Free radical scavenging activity of different concentrations of L-TAFe NPs (100, 50, 10 μg/mL) evaluated with the DPPH assay at (A) different time points, and (B) at plateau (60 min), compared to free tannic acid, l-ascorbic acid, and N-acetyl-l-cysteine (5 μM, corresponding to the concentration of free tannic acid in 10 μg/mL L-TAFe NPs). (C) H2O2 scavenging activity (%) of L-TAFe NPs (10 μg/mL), free tannic acid, l-ascorbic acid, and N-acetyl-l-cysteine (all of them 5 μM). (D) DPBF absorbance reduction (%) due to singlet oxygen without antioxidants or with L-TAFe NPs (10 μg/mL), free tannic acid, l-ascorbic acid, and N-acetyl-l-cysteine (all of them 5 μM).

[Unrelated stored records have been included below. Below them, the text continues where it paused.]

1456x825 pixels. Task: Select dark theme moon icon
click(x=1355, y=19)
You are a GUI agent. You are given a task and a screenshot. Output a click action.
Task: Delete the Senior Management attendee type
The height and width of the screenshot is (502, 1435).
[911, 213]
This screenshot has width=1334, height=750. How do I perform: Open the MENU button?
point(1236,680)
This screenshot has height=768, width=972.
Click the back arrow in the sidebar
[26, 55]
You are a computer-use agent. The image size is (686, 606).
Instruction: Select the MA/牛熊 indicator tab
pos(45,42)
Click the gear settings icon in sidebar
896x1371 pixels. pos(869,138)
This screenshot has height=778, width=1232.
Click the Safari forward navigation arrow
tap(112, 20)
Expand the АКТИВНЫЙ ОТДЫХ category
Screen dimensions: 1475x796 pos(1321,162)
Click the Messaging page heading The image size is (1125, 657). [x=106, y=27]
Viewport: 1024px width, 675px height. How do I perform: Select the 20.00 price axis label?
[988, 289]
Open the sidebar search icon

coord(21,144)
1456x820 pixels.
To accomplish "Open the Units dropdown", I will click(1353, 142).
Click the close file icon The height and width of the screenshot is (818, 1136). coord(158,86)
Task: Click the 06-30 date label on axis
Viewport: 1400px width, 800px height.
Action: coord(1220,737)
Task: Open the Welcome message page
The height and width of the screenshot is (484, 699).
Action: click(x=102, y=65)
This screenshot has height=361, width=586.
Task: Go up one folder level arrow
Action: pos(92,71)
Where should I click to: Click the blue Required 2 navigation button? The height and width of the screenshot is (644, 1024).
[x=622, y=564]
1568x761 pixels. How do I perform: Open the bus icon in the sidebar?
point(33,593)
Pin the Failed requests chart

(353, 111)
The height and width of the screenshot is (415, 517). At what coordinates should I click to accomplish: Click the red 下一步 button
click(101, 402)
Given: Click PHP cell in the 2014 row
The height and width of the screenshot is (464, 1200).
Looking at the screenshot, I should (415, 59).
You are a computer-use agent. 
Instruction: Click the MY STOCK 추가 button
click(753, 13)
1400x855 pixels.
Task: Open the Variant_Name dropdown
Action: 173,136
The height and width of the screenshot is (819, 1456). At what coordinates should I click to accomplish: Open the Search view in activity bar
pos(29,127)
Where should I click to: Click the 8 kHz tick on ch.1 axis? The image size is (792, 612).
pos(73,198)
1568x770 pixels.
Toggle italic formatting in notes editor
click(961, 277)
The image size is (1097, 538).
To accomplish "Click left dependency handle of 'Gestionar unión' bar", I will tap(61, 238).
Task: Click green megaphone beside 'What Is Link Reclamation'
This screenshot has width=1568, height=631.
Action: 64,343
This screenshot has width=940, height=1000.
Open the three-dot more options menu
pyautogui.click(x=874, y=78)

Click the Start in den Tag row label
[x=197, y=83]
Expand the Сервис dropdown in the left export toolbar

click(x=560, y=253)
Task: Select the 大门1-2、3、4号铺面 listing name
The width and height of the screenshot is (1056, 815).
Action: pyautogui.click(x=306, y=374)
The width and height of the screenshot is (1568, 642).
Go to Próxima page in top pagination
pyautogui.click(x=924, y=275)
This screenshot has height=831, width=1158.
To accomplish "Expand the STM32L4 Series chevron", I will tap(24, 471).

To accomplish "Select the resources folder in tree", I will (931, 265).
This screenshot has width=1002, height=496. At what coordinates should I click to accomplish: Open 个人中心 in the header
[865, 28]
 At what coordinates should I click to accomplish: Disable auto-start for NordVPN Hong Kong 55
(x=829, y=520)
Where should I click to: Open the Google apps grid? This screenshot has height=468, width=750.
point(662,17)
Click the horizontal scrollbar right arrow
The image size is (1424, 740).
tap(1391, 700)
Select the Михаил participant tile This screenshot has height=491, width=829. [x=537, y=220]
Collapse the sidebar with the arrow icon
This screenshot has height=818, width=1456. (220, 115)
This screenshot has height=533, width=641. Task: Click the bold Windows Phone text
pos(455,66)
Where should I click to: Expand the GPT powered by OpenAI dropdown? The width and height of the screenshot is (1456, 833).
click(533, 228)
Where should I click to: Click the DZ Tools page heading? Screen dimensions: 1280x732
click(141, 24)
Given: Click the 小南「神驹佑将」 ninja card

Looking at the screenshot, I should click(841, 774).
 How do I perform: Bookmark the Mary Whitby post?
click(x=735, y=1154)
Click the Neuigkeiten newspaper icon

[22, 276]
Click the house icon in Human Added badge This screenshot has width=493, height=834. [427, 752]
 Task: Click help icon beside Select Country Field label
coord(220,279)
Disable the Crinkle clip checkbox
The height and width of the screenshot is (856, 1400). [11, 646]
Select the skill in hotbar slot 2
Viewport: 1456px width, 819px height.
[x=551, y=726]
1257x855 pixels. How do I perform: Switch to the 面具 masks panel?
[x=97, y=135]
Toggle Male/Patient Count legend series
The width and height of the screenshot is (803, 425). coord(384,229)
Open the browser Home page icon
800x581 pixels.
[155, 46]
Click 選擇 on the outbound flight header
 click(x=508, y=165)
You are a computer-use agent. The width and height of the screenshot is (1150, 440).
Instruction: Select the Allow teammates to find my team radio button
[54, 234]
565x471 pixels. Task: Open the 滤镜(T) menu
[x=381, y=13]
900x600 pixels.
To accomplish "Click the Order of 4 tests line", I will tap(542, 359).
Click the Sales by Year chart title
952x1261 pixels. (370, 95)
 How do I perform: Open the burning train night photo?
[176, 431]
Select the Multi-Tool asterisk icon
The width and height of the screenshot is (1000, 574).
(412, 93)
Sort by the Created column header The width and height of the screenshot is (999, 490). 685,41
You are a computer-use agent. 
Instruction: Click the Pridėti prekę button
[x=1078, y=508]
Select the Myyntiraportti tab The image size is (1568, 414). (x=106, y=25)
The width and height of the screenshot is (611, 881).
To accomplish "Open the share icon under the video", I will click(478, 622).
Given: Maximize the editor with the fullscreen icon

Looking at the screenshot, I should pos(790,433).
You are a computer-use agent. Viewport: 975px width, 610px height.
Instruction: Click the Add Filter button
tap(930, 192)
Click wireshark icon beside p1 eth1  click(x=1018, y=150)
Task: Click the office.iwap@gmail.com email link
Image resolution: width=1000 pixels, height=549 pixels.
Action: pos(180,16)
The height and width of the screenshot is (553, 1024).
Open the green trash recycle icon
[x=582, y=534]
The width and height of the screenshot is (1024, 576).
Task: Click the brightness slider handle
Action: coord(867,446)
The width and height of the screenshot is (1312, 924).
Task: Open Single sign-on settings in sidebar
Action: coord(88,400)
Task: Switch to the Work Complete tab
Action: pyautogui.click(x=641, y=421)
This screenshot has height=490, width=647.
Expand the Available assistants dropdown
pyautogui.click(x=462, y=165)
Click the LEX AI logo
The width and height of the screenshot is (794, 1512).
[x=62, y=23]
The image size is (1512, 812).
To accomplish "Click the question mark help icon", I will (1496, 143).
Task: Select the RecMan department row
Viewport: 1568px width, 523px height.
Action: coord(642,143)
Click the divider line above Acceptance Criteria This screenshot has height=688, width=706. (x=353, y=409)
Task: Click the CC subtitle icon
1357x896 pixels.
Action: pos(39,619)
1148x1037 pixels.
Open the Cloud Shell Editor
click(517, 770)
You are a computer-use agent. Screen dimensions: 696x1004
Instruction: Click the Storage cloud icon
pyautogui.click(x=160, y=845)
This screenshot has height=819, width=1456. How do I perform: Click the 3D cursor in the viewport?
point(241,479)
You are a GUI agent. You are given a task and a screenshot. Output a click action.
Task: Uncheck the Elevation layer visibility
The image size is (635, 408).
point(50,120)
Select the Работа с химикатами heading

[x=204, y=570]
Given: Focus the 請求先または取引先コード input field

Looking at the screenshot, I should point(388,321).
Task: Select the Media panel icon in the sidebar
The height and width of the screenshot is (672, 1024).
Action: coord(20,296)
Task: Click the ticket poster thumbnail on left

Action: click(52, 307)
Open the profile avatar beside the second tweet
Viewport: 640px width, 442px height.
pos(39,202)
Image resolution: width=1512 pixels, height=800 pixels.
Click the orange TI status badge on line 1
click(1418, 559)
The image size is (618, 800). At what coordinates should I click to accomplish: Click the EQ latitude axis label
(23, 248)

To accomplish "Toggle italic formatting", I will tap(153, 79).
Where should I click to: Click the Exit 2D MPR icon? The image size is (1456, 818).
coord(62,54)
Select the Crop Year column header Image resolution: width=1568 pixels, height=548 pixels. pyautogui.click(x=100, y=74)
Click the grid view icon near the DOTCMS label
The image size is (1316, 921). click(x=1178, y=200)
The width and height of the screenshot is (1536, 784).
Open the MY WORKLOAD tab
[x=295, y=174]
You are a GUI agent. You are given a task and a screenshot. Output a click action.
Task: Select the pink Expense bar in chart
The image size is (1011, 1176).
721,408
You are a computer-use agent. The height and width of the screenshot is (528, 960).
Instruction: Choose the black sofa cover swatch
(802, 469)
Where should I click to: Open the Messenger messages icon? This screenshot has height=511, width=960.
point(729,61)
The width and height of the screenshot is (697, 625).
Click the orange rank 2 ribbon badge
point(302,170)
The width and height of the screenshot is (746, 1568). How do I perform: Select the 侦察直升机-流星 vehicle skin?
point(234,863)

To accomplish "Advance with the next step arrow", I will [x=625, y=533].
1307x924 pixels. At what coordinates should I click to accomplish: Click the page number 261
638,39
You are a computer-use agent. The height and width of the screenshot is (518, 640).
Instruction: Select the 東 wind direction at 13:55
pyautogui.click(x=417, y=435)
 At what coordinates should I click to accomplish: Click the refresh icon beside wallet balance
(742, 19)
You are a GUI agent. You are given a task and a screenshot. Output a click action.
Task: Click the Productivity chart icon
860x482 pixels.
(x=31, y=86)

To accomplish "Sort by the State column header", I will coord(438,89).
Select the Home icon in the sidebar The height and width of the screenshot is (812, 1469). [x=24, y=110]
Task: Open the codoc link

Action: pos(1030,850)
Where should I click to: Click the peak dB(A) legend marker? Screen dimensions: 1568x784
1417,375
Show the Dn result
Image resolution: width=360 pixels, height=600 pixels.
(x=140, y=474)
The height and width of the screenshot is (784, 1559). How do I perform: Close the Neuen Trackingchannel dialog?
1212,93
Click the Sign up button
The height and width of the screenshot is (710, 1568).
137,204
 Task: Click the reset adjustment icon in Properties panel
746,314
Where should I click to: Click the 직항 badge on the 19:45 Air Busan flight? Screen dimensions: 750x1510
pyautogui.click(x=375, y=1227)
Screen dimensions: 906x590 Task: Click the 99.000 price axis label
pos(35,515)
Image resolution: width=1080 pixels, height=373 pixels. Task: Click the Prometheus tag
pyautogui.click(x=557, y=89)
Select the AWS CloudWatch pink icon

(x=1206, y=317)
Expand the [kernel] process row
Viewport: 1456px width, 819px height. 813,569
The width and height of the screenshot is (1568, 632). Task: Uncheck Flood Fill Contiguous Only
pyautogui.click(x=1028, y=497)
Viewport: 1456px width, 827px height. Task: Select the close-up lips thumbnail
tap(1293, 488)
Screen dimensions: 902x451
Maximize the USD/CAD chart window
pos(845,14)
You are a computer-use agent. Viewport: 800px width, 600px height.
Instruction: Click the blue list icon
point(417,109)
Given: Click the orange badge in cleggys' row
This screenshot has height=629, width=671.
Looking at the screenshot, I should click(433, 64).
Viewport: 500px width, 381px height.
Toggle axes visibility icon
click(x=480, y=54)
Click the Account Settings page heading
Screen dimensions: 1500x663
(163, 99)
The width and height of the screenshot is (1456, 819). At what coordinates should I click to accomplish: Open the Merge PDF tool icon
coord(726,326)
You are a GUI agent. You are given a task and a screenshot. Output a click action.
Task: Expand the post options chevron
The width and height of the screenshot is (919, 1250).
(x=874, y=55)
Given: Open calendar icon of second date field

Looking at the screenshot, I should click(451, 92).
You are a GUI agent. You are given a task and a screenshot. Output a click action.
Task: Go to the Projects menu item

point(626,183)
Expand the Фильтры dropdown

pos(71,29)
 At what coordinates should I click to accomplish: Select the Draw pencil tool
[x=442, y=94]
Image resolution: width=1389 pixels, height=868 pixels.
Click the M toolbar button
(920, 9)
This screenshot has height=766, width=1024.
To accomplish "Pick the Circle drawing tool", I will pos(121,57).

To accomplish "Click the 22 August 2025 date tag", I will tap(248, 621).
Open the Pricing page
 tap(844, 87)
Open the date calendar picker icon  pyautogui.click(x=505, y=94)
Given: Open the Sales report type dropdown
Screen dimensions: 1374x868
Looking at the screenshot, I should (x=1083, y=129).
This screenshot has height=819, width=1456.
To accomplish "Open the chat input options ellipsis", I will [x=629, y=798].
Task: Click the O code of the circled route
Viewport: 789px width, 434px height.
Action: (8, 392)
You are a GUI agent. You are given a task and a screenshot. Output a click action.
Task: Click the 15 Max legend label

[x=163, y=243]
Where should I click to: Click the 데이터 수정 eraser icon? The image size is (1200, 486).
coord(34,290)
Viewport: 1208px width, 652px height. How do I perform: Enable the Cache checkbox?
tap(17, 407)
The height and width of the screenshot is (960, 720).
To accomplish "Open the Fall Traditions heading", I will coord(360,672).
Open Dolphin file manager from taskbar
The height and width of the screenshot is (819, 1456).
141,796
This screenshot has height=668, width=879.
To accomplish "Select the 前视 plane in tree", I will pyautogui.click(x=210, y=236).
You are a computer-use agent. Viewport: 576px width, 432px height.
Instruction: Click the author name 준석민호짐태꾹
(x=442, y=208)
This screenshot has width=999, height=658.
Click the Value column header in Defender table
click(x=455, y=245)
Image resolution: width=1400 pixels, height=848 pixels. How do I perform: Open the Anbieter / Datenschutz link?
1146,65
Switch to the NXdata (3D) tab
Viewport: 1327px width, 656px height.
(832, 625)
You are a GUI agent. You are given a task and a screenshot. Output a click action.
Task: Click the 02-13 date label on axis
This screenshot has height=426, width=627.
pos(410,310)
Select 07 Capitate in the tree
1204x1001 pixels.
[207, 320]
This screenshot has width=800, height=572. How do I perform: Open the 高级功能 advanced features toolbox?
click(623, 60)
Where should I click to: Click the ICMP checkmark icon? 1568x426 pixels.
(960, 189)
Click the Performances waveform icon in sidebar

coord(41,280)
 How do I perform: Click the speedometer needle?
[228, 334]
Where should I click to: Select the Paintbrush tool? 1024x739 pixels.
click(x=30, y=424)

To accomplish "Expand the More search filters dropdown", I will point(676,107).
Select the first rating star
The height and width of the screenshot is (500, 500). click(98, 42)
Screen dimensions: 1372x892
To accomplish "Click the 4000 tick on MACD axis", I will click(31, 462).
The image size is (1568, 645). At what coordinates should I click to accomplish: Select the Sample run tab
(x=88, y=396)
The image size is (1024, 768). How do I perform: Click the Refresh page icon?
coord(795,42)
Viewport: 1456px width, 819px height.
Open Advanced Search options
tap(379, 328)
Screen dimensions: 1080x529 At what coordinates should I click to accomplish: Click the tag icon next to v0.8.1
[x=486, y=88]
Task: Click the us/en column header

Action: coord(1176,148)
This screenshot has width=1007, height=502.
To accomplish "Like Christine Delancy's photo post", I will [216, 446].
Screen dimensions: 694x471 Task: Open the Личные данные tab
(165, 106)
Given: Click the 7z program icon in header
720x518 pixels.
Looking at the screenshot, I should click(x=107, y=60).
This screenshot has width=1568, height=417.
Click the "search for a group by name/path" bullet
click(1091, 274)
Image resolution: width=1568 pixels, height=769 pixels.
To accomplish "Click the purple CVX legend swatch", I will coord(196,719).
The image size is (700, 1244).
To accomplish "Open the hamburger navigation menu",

The antioxidant activity of free tannic acid has been previously studied. For example, Choi et al. and Gülçin et al. showed that tannic acid displays ROS scavenging properties toward H2O2, OH, and O2 and can inhibit lipid peroxidation:16,50 this is in agreement with our results. In a recent study, tannic acid was demonstrated to be very efficient in scavenging DPPH radicals, superoxide anion, peroxyl, nitric oxide, peroxynitrite, and to reduce ferric ions. Moreover, thanks to its ability to absorb UV light, tannic acid was able to prevent photodamage by inhibiting lipid peroxidation, depolarization of mitochondrial transmembrane potential, DNA damage, and expression of matrix metalloproteinase-1 protein.17 A similar behavior is, thus, expected by L-TAFe NPs, even though the encapsulation in nanoparticles and the interaction with Fe3+ might alter the antioxidant properties of L-TAFe NPs with respect to free tannic acid. The results in Figure 2, however, show that the antioxidant abilities in L-TAFe NPs are mostly preserved. The higher activity toward the DPPH radical of tannic acid might be explained with a more effective exposure of the reaction sites in the free molecule with respect to the complexed one, that could make it more readily available to interact with DPPH. Nevertheless, the higher reactivity of tannic acid could be detrimental when interacting with biological systems, both in vitro and in vivo, as the molecule could be easily degraded. It is also worth noting that free tannic acid is a potent chelator of iron ions and its antioxidant activity has also been linked to this specific function. In fact, tannic acid can form stable complexes with Fe(II) ions, avoiding their involvement in Fenton reactions responsible for OH formation.51 Tannic acid antioxidant activity has also been correlated to its copper chelating ability, and it has been observed that it can form complexes able to entrap OH radicals.52 L-TAFe NPs being an already complexed form of tannic acid, we can speculate that these last features might be less prevalent in the antioxidant activity of L-TAFe NPs. Nevertheless, a detailed study concerning the mechanism of action of L-TAFe NPs is beyond the scope of this work.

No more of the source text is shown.